Protection universelle maladie : l’État providence détrône le travail et les syndicats

Par Mathieu Monconduit

Cette année dans le projet de Loi de financement de la Sécurité Sociale , en sus des chiffres de la protection sociale et des comptes de la santé, se glisse un changement structurel majeur.

La mesure nouvelle, la protection universelle maladie, crée un droit à la prise en charge des frais de santé pour tous les assurés qui travaillent ou résident en France de manière stable et régulière. Présentée comme une mesure simplificatrice de la couverture maladie universelle (CMU), elle devrait permettre de supprimer un million de vérifications anuelles. Mais en instituant ce droit du sol, elle vient estomper les conditions d’accès aux droits sociaux mises en place depuis 70 ans, en particulier, l’accès par le travail.

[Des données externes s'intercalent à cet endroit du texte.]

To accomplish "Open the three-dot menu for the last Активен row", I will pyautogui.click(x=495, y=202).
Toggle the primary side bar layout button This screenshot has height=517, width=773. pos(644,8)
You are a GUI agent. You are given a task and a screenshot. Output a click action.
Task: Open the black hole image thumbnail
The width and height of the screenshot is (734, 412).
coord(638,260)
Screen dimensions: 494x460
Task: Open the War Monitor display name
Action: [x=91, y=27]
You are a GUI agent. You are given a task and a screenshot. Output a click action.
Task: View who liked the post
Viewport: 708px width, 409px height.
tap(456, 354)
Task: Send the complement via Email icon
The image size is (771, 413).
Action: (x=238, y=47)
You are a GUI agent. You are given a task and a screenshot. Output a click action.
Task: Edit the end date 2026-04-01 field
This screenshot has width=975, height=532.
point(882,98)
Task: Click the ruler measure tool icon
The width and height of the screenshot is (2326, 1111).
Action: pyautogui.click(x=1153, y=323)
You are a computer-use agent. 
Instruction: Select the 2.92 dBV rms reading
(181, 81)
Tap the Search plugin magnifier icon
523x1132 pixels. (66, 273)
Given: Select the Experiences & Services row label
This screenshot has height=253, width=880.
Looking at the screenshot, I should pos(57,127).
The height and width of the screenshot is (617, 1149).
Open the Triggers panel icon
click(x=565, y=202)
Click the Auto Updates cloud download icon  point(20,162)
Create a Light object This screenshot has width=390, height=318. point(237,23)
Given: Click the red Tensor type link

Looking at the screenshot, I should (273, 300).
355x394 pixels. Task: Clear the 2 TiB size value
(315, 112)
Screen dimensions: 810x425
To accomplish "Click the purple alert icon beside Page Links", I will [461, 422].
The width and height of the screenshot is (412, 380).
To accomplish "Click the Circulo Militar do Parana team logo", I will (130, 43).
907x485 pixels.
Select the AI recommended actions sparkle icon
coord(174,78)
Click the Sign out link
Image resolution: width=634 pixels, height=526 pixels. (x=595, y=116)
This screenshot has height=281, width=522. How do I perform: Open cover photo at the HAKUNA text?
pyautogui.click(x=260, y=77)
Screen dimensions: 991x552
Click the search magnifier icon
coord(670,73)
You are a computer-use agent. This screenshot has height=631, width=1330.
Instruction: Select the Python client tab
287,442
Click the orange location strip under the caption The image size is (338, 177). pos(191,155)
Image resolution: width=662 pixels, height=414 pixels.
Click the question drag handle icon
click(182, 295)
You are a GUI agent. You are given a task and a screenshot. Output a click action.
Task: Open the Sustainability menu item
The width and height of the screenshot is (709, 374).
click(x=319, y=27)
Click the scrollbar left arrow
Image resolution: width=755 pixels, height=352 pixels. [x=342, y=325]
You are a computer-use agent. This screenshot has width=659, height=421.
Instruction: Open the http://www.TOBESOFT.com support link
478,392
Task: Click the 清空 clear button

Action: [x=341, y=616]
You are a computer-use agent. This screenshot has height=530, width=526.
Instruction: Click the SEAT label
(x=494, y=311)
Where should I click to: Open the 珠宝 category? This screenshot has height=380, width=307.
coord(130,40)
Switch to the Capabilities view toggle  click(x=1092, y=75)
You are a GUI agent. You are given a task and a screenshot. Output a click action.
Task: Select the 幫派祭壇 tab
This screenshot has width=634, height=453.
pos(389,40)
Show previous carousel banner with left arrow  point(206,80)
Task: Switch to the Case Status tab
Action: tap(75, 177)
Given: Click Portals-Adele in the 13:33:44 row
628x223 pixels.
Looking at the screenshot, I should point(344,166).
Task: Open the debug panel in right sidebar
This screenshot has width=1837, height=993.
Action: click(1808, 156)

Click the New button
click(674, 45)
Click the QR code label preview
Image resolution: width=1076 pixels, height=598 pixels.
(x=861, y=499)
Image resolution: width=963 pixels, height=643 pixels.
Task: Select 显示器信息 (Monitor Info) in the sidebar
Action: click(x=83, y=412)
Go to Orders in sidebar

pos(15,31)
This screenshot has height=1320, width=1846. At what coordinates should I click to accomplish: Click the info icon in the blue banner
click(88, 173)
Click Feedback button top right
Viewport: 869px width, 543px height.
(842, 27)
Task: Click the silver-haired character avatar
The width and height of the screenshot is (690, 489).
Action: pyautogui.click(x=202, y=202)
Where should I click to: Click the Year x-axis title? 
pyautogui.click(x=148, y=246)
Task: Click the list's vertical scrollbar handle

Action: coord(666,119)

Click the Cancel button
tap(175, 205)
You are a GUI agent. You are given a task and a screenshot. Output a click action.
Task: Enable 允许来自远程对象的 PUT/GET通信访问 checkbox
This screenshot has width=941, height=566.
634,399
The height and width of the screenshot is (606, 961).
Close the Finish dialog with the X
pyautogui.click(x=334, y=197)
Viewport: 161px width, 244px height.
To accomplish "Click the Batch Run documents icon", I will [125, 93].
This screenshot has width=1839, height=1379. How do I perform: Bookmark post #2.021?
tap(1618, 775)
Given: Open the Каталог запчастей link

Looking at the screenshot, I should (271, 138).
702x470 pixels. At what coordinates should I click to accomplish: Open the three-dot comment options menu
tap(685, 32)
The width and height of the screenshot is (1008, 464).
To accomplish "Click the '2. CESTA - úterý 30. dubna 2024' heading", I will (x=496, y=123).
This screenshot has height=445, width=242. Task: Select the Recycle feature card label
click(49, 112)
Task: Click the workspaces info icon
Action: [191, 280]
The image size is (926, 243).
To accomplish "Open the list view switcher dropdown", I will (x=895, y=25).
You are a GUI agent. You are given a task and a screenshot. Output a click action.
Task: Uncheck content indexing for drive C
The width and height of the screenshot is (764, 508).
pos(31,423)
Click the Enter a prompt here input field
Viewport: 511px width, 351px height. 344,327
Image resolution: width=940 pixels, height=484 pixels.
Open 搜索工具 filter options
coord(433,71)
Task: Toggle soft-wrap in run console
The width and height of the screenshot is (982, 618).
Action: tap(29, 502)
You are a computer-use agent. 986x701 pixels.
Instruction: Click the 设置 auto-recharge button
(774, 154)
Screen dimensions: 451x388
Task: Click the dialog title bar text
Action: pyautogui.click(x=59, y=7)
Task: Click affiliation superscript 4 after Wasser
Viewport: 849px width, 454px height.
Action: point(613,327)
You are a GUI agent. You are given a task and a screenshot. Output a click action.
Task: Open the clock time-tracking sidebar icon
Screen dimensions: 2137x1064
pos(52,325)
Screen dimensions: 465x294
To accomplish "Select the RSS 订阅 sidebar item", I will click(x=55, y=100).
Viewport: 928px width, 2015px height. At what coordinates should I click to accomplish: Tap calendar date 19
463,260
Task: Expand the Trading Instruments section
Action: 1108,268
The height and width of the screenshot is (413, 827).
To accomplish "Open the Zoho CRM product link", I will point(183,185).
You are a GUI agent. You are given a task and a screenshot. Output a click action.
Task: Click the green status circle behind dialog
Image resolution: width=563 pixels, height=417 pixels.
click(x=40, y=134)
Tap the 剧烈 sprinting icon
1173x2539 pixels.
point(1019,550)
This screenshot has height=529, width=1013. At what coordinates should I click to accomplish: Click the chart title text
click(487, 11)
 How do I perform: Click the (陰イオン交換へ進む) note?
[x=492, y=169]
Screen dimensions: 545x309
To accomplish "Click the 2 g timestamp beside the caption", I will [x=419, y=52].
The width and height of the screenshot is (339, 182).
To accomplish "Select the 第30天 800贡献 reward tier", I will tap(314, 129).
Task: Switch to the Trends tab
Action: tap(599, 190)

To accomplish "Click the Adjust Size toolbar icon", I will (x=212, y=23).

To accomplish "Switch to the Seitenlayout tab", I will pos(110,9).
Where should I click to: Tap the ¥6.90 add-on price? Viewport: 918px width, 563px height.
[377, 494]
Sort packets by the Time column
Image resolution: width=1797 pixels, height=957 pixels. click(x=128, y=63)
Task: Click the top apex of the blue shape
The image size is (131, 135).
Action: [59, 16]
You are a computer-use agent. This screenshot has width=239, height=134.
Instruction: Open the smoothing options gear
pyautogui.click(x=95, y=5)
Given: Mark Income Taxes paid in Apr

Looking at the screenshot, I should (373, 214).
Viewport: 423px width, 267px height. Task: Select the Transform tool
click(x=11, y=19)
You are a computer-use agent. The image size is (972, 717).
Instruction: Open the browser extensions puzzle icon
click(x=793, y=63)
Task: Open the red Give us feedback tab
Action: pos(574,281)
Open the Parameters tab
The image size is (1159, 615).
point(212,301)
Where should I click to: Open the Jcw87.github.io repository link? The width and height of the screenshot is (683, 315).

La fonction du travail, génératrice de droits sociaux, justifiait la place réservée aux organisations syndicales comme co gestionnaires de la Sécurité Sociale ( SS). Certes, depuis 1945, pour des raisons financières, l’Etat s’était progressivement introduit dans le tour de table. Aujourd’hui, il apporte une part significative des recettes de la SS (près de 30%), assure directement certaines charges de l’Assurance Maladie (AM) et solvabilise les déficits de la SS, notamment ceux de sa branche maladie, grâce à la contribution pour le remboursement de la dette sociale (CRDS). En contrepartie l’État a imposé diverses mesures visant à maîtriser la progression des charges de l’AM, parmi lesquelles l’adoption chaque année par le Parlement de la Loi de Finance de la Sécurité Sociale.

Ainsi, la mise en place de la protection universelle maladie s’inscrit d’abord dans la longue marche pour le renforcement de l’autorité de l’État dans la gestion de la branche Maladie de la SS. Mais par le droit du sol qu’il introduit ici, il fragilise la perception individuelle du lien entre travail et accès à des droits sociaux, et dé-légitimise les partenaires sociaux.

Cette évolution peut elle contribuer à l’efficacité du système d’Assurance Maladie, à l’accès aux soins de tous et à l’équité des coûts restant à la charge des personnes malades ? La dualité de pilotage, État et Assurance Maladie, entretient de multiples doublons onéreux, voire des incohérences (tels le remboursement de soins effectués à l’étranger parce qu’interdits en France). L’Etat, en créant les agences régionales de santé (ARS), a certes restreint les pouvoirs des caisses d’AM et s’est donné les moyens de rééquilibrer l’offre de soins entre les territoires et d’améliorer ainsi l’accès aux soins. Cette création a aussi permis d’amorcer un décloisonnement entre secteurs sanitaire et social, rendu indispensable par l’intrication des deux composantes chez les plus démunis. Mais il est cependant peu probable que le sentiment de responsabilité dans l’utilisation du système de santé soit renforcé par ce droit du sol pour le remboursement des soins, qui fait se détacher l’AM de la Sécurité Sociale et de son principe fondateur :« contribution de chacun selon ses moyens ».

Par Mathieu Monconduit, membre du CA des SSF

1 Commentaire

  1. Bry Hervé

    Merci pour ce post très intelligent.
    Il faut noter que la CFTC, dès 1945 et au nom du principe fondamental de subsidiarité, s’était opposée à la nationalisation du système de sécurité sociale, comme le rappelle Jacques Tessier dans son livre « Syndicalisme Chrétien ».
    L’Etat providence est une falsification de la charité, qui est elle-même un mouvement libre et généreux du Saint Esprit en nous. Parler d’Etat-Providence est significatif : cette expression retire à la Providence son origine spirituelle, surnaturelle, pour en faire un dispositif juste humain étatique, et finalement exclusivement matérialiste.
    La CFTC continue dans cette ligne depuis : son projet de « statut du travailleur », fondé sur une perception théologale de la dignité humaine, reprend les enseignements de Jean-Paul II (sur la dignité de tout travail, au delà même du salariat) et de ses successeurs. C’est ainsi que la CFTC prend le risque d’accueillir favorablement (mais avec prudence) les réformes actuelles qui visent à rendre au paritarisme leur part de responsabilité en allégeant les lois contraignantes. C’est certes risqué, dans un monde ou le pouvoir de l’agent est totalitaire, mais il faut parier aussi sur la conscience des acteurs et pas seulement sur leur animalité prédatrice. Nous sommes des hommes et des femmes, enfin ! C’est toute notre dignité.